To understand why this error occurs, you have to start by taking a look at how the Kapow Katalyst software is started. An instance of the Java Service Wrapper is invoked which as the name implies provides a wrapper around the Java Virtual Machine inside of which the Kapow Katalyst software (RoboServer) will run.
This error message is caused by the fact that once the Java Service Wrapper has started up the Java Virtual Machine, the Service Wrapper will periodically send a PING request to the JVM:
Java Wrapper Service <-----> PING REQUEST <-----> JVM (RoboServer and robots it is executing run inside of the JVM)
If the JVM does NOT respond within a certain amount of time to the PING, the Java Wrapper Service will think the JVM is "hung" and initiate a RESTART of the JVM. Naturally, that is a bad thing because at a minimum there is one instance of RoboServer running inside of that JVM which will in effect be "blown away".
If the JVM that is restarted ALSO has the Management Console running inside of it, then the Management Console itself is also shut down. If the instance of RoboServer that is restarted was started using the command: RoboServer -service socket:50000 -MC then this means that if the RoboServer running Port 50000 is shown as restarting, then that means the Management Console was restarted, too. Neither of these things is good.
BUT what is interesting is that the fact that this happened does NOT necessarily mean that the RoboServer was "hung" or having any problem at all. The JVM may not be able to respond to the incoming PING REQUEST if the RoboServer running inside of it is running at a sustained, high level of CPU utilization.
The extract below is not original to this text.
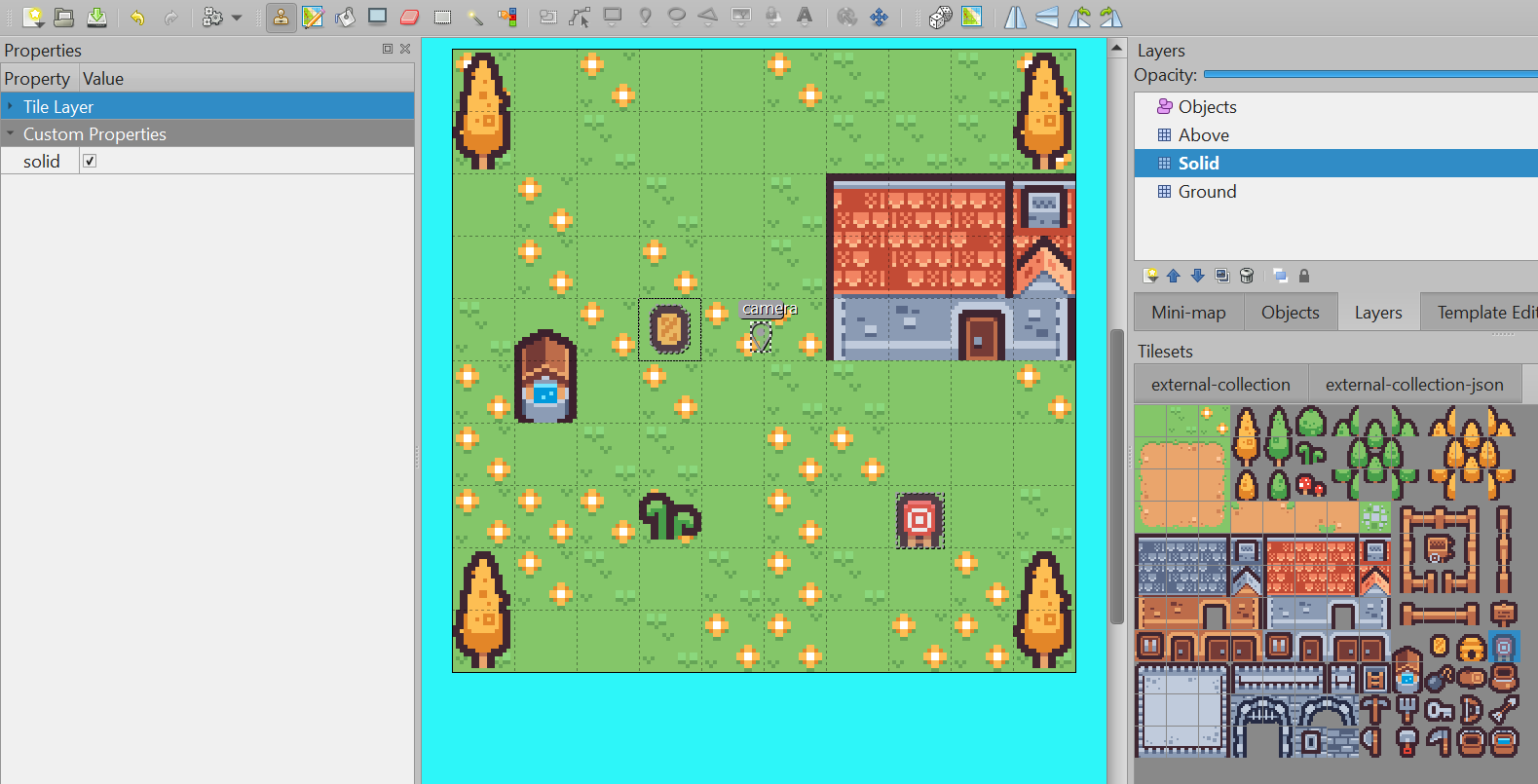The height and width of the screenshot is (784, 1538).
Task: Select the Objects layer in list
Action: click(x=1207, y=107)

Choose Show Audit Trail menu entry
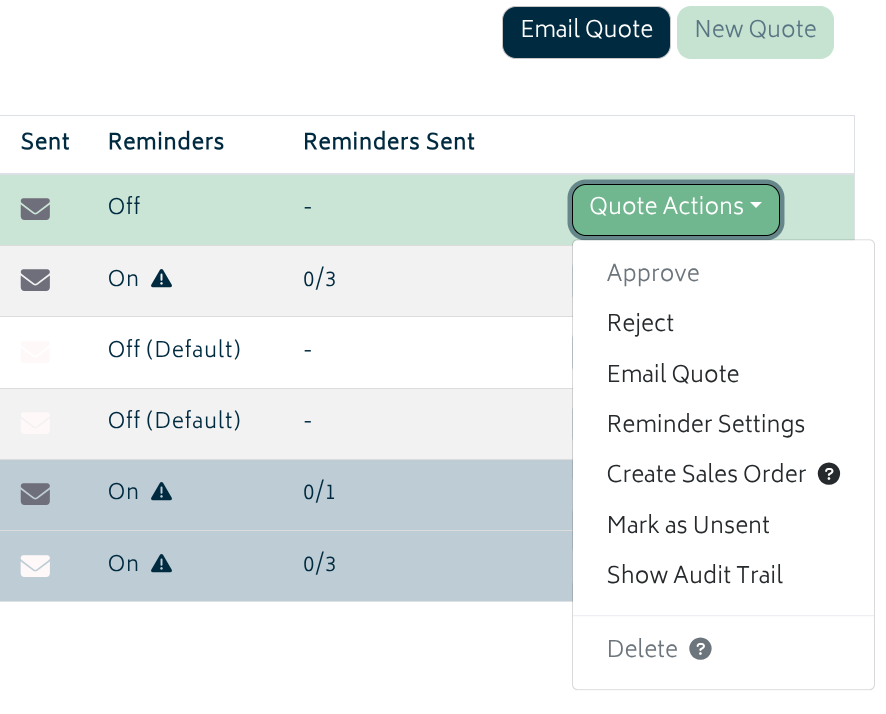click(x=694, y=574)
If there is a combination of robots running at a given time that result in a sustained level of CPU utilization, this can prevent the JVM from being able to respond quickly enough to the PING REQUEST from the Wrapper Service, but the robots themselves may be running and processing data as expected. They are simply using a higher, sustained level of CPU resources.
The real reason for the observed behavior is the JVM is under a heavy load which normally manifests itself in high CPU utilization. This can often be observed using the Management Console's DASHBOARD view while robots are running.
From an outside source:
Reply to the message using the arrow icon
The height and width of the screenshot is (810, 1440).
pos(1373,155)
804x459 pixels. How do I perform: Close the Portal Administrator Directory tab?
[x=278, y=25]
If your application server will support it, it may be worth considering (if you are not already doing this) to have the Management Console start up in its own JVM. By doing that, even if an instance of RoboServer were to experience a problem, the Management Console could continue to process schedules and distribute robots to the remaining RoboServer(s) that are defined as part of your Management Console configuration.
In most cases when a client experiences this type of error on a regular basis, it may be an indication that it is time to think about things such as:
- Adding another RoboServer instance to the Management Console's Cluster configuration.
- Reducing the number of concurrent robots on each RoboServer instance. Running fewer robots will allow more CPU time and memory to be available for those robots that are running as well as for the JVM to respond to incoming Java Wrapper Service PING requests.
Starting in version 9.2, the maximum number of concurrent robots is configured in the Management Console's cluster settings. In earlier versions, it was controlled by the -maxConcurrentRobots command-line option.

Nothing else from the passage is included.